With the release of 2024 R2, Ansys Fluent fluid simulation software users can take advantage of a number of new enhancements to their computational fluid dynamics (CFD) tools, including new physics added to the Fluent multi-GPU solver, solver accuracy improvements across aerospace and electrochemical applications, and new pre-processing workflows for enhanced meshing accuracy. You can leverage these new software updates to explore new design options and build and test the next generation of cutting-edge products.
Figure 1. Watch a short, 5-minute technical overview of what's new in Fluent at 2024 R2.

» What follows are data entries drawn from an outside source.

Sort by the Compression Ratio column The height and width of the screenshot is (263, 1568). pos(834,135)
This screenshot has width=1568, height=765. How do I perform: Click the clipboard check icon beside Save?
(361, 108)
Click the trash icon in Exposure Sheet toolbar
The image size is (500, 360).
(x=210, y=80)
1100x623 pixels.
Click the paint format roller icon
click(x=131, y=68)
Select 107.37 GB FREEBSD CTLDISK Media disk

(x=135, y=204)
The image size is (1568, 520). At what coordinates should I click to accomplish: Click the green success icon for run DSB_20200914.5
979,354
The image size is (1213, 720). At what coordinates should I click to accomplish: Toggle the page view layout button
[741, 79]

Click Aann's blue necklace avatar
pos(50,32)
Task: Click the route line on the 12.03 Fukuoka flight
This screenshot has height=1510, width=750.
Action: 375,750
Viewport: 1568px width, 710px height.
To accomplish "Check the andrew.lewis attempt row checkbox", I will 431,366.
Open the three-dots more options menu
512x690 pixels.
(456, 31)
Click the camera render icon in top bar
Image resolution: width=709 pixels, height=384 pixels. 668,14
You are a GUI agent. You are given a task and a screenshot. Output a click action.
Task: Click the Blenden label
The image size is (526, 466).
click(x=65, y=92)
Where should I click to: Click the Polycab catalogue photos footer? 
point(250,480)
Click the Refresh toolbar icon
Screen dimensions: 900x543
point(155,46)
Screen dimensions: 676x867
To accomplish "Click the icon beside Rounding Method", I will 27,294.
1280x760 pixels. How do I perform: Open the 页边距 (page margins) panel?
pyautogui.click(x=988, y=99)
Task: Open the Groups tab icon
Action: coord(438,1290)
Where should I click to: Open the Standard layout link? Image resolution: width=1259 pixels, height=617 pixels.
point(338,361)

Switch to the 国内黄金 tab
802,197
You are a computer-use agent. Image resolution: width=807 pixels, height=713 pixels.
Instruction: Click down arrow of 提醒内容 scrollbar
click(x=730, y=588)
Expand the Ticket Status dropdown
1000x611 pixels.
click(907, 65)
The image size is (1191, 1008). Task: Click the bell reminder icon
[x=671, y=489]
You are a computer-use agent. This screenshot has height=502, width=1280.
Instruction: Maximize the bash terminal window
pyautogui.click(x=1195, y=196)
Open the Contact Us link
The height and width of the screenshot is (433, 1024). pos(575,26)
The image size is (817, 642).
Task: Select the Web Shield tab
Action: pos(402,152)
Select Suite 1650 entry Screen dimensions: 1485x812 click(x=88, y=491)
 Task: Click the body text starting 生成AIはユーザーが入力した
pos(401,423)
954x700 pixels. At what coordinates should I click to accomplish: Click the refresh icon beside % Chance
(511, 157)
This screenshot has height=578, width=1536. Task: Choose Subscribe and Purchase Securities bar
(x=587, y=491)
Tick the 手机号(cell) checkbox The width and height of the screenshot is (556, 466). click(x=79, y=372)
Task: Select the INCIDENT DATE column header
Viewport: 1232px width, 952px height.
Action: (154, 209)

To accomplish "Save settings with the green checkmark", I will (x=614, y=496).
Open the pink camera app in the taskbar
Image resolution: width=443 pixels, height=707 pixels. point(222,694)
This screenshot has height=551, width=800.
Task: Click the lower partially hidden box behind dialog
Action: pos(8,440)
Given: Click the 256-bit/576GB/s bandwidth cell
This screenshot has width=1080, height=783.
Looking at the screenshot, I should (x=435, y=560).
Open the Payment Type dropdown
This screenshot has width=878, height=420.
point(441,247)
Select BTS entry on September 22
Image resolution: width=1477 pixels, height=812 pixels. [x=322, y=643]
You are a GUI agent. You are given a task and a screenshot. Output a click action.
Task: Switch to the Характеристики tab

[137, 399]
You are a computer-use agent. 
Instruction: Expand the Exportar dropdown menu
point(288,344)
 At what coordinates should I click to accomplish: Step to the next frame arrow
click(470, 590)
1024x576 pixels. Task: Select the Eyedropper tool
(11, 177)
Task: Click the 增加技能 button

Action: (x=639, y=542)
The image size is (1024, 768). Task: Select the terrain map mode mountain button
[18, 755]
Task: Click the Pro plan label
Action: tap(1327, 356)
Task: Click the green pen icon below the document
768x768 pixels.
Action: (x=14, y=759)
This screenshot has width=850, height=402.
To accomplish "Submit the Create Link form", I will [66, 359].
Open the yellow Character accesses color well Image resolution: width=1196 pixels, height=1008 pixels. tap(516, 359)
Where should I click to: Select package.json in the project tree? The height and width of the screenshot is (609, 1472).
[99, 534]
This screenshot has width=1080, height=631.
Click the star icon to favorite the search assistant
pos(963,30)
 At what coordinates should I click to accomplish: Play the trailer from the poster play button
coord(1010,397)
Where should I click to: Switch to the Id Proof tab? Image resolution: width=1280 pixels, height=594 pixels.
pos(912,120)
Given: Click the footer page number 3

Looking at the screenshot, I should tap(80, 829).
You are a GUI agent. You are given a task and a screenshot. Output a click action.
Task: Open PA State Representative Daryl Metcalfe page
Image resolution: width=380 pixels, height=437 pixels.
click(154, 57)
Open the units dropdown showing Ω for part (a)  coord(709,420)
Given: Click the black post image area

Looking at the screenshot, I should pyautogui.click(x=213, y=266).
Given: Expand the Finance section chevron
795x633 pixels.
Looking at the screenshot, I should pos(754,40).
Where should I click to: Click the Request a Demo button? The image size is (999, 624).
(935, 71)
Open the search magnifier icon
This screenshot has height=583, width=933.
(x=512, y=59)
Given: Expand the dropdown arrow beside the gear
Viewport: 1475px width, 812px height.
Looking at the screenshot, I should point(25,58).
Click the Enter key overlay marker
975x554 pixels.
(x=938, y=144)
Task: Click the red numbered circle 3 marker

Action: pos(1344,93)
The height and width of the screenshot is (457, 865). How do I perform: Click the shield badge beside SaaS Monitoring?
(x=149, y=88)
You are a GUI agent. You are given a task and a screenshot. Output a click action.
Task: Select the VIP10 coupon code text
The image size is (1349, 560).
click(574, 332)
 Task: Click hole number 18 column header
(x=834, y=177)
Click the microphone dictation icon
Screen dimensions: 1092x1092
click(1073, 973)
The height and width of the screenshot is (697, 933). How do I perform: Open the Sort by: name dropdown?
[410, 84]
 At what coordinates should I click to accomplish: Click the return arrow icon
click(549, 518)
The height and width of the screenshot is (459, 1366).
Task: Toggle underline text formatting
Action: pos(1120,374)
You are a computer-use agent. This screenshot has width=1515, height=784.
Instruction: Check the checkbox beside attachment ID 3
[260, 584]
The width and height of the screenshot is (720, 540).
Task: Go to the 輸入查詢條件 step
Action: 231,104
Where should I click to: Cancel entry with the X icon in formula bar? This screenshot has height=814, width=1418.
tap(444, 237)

Expanded Use Cases and Hardware Options for the Fluent Multi-GPU Solver
In prior releases, the Fluent multi-GPU solver only supported NVIDIA GPU cards. In 2024 R2, we have expanded our GPU hardware options to include AMD GPUs on the Instinct MI200 and MI300 series accelerators. As new GPU hardware becomes available, Ansys is committed to supporting new hardware options so users can benefit from the latest technologies.
Figure 2. Performance gains based on type and number of NVIDIA GPU cards using the DrivAer model. *Performance stat of note: 40 minutes to complete transient scale-resolved case with 10,000 time steps. (MIUPS = million cell iteration updates per second)
Figure 3. Excellent scalability shown on AMD-based platform using four AMD M1250X 64GB GPUs; test case includes 250 million elements running single-precision LES
Outside of hardware compatibility, we have also introduced new physics into the Fluent GPU solver to open the door to new use cases and industry applications.
For aerospace and defense (A&D) applications, the Fluent GPU solver now supports compressible flows and far-field boundary conditions. This enables engineers working on high-speed vehicles in the transonic to supersonic regime the ability to run their studies on GPUs. Users working in environmental, atmospheric, or other industrial applications can also benefit from the introduction of compressible flows.
Check out the white paper “Ansys Fluent Native Multi-GPU Solver: CFD Validation Studies in Version 2023 R2” to learn more about solver accuracy compared with the traditional Fluent CPU solver and experimental data.
Additionally, for engineers in the high-tech, automotive, and manufacturing spaces, anisotropic thermal conductivity is now supported. This opens up the door for studies involving electric motors, printed circuit boards (PCBs), heat exchangers, and more.
Discrete ordinance (DO) radiation is now fully supported, enabling advanced combustion studies for engineers working on propulsion systems such as gas turbines, jet engines, electricity production, and more.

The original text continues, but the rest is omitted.